Rewrite the records below as a JSON list of strings, with one string for each line. Leave out any blank lines.

(Rows on where targets appear)

________________________________________

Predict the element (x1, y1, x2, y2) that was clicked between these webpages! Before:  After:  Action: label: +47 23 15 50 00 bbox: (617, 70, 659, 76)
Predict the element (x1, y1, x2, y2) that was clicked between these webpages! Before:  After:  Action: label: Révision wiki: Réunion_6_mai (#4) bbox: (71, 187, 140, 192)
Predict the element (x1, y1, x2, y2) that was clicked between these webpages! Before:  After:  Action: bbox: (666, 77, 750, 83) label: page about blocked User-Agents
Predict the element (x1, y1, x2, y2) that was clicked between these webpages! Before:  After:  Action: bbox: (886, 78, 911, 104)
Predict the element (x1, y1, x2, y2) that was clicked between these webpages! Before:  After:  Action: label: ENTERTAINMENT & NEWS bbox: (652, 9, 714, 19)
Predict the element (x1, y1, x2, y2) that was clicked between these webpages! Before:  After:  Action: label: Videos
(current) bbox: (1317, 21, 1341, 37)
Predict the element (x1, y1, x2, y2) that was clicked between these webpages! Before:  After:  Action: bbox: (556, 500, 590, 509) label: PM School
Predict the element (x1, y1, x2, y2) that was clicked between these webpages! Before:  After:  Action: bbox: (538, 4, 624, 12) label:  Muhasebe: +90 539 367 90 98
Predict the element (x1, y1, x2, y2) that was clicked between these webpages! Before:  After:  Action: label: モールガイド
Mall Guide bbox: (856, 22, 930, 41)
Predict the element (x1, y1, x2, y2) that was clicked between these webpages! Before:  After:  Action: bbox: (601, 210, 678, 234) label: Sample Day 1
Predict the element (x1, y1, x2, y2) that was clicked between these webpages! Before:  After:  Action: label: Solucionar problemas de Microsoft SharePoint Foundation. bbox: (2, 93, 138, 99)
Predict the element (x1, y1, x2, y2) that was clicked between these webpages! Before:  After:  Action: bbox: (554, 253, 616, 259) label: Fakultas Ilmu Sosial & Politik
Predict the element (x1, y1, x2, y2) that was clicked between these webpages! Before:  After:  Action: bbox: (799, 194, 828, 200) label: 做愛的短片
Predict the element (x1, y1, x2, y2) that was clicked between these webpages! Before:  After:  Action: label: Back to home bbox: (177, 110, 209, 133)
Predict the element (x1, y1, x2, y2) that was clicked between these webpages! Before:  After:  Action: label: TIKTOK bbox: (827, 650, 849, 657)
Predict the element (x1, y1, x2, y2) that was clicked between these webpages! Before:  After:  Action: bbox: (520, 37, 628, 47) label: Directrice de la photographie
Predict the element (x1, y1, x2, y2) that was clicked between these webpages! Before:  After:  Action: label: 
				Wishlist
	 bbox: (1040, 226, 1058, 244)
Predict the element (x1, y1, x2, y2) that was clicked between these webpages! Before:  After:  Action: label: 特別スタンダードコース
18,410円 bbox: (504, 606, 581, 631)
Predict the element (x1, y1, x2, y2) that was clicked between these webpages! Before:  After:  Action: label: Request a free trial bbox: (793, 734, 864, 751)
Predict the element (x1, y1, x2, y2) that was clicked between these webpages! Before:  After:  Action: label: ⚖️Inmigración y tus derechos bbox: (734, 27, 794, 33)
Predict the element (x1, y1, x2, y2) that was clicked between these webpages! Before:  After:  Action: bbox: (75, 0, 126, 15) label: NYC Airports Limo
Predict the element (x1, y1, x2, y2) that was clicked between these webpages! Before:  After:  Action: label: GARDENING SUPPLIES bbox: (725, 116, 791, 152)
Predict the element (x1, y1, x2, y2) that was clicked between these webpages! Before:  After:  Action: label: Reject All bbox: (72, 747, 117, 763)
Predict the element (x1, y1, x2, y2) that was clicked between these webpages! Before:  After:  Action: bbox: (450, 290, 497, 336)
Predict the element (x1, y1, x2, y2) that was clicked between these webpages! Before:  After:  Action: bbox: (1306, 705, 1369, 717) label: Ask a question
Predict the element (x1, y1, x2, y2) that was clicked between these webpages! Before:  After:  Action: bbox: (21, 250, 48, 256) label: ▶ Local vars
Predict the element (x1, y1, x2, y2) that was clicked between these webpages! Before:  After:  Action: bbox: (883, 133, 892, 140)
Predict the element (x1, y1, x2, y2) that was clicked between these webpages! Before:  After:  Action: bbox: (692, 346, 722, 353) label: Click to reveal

________________________________________

→ Response to the task
[
  "Predict the element (x1, y1, x2, y2) that was clicked between these webpages! Before:  After:  Action: label: +47 23 15 50 00 bbox: (617, 70, 659, 76)",
  "Predict the element (x1, y1, x2, y2) that was clicked between these webpages! Before:  After:  Action: label: Révision wiki: Réunion_6_mai (#4) bbox: (71, 187, 140, 192)",
  "Predict the element (x1, y1, x2, y2) that was clicked between these webpages! Before:  After:  Action: bbox: (666, 77, 750, 83) label: page about blocked User-Agents",
  "Predict the element (x1, y1, x2, y2) that was clicked between these webpages! Before:  After:  Action: bbox: (886, 78, 911, 104)",
  "Predict the element (x1, y1, x2, y2) that was clicked between these webpages! Before:  After:  Action: label: ENTERTAINMENT & NEWS bbox: (652, 9, 714, 19)",
  "Predict the element (x1, y1, x2, y2) that was clicked between these webpages! Before:  After:  Action: label: Videos",
  "(current) bbox: (1317, 21, 1341, 37)",
  "Predict the element (x1, y1, x2, y2) that was clicked between these webpages! Before:  After:  Action: bbox: (556, 500, 590, 509) label: PM School",
  "Predict the element (x1, y1, x2, y2) that was clicked between these webpages! Before:  After:  Action: bbox: (538, 4, 624, 12) label:  Muhasebe: +90 539 367 90 98",
  "Predict the element (x1, y1, x2, y2) that was clicked between these webpages! Before:  After:  Action: label: モールガイド",
  "Mall Guide bbox: (856, 22, 930, 41)",
  "Predict the element (x1, y1, x2, y2) that was clicked between these webpages! Before:  After:  Action: bbox: (601, 210, 678, 234) label: Sample Day 1",
  "Predict the element (x1, y1, x2, y2) that was clicked between these webpages! Before:  After:  Action: label: Solucionar problemas de Microsoft SharePoint Foundation. bbox: (2, 93, 138, 99)",
  "Predict the element (x1, y1, x2, y2) that was clicked between these webpages! Before:  After:  Action: bbox: (554, 253, 616, 259) label: Fakultas Ilmu Sosial & Politik",
  "Predict the element (x1, y1, x2, y2) that was clicked between these webpages! Before:  After:  Action: bbox: (799, 194, 828, 200) label: 做愛的短片",
  "Predict the element (x1, y1, x2, y2) that was clicked between these webpages! Before:  After:  Action: label: Back to home bbox: (177, 110, 209, 133)",
  "Predict the element (x1, y1, x2, y2) that was clicked between these webpages! Before:  After:  Action: label: TIKTOK bbox: (827, 650, 849, 657)",
  "Predict the element (x1, y1, x2, y2) that was clicked between these webpages! Before:  After:  Action: bbox: (520, 37, 628, 47) label: Directrice de la photographie",
  "Predict the element (x1, y1, x2, y2) that was clicked between these webpages! Before:  After:  Action: label: ",
  "\t\t\t\tWishlist",
  "\t bbox: (1040, 226, 1058, 244)",
  "Predict the element (x1, y1, x2, y2) that was clicked between these webpages! Before:  After:  Action: label: 特別スタンダードコース",
  "18,410円 bbox: (504, 606, 581, 631)",
  "Predict the element (x1, y1, x2, y2) that was clicked between these webpages! Before:  After:  Action: label: Request a free trial bbox: (793, 734, 864, 751)",
  "Predict the element (x1, y1, x2, y2) that was clicked between these webpages! Before:  After:  Action: label: ⚖️Inmigración y tus derechos bbox: (734, 27, 794, 33)",
  "Predict the element (x1, y1, x2, y2) that was clicked between these webpages! Before:  After:  Action: bbox: (75, 0, 126, 15) label: NYC Airports Limo",
  "Predict the element (x1, y1, x2, y2) that was clicked between these webpages! Before:  After:  Action: label: GARDENING SUPPLIES bbox: (725, 116, 791, 152)",
  "Predict the element (x1, y1, x2, y2) that was clicked between these webpages! Before:  After:  Action: label: Reject All bbox: (72, 747, 117, 763)",
  "Predict the element (x1, y1, x2, y2) that was clicked between these webpages! Before:  After:  Action: bbox: (450, 290, 497, 336)",
  "Predict the element (x1, y1, x2, y2) that was clicked between these webpages! Before:  After:  Action: bbox: (1306, 705, 1369, 717) label: Ask a question",
  "Predict the element (x1, y1, x2, y2) that was clicked between these webpages! Before:  After:  Action: bbox: (21, 250, 48, 256) label: ▶ Local vars",
  "Predict the element (x1, y1, x2, y2) that was clicked between these webpages! Before:  After:  Action: bbox: (883, 133, 892, 140)",
  "Predict the element (x1, y1, x2, y2) that was clicked between these webpages! Before:  After:  Action: bbox: (692, 346, 722, 353) label: Click to reveal"
]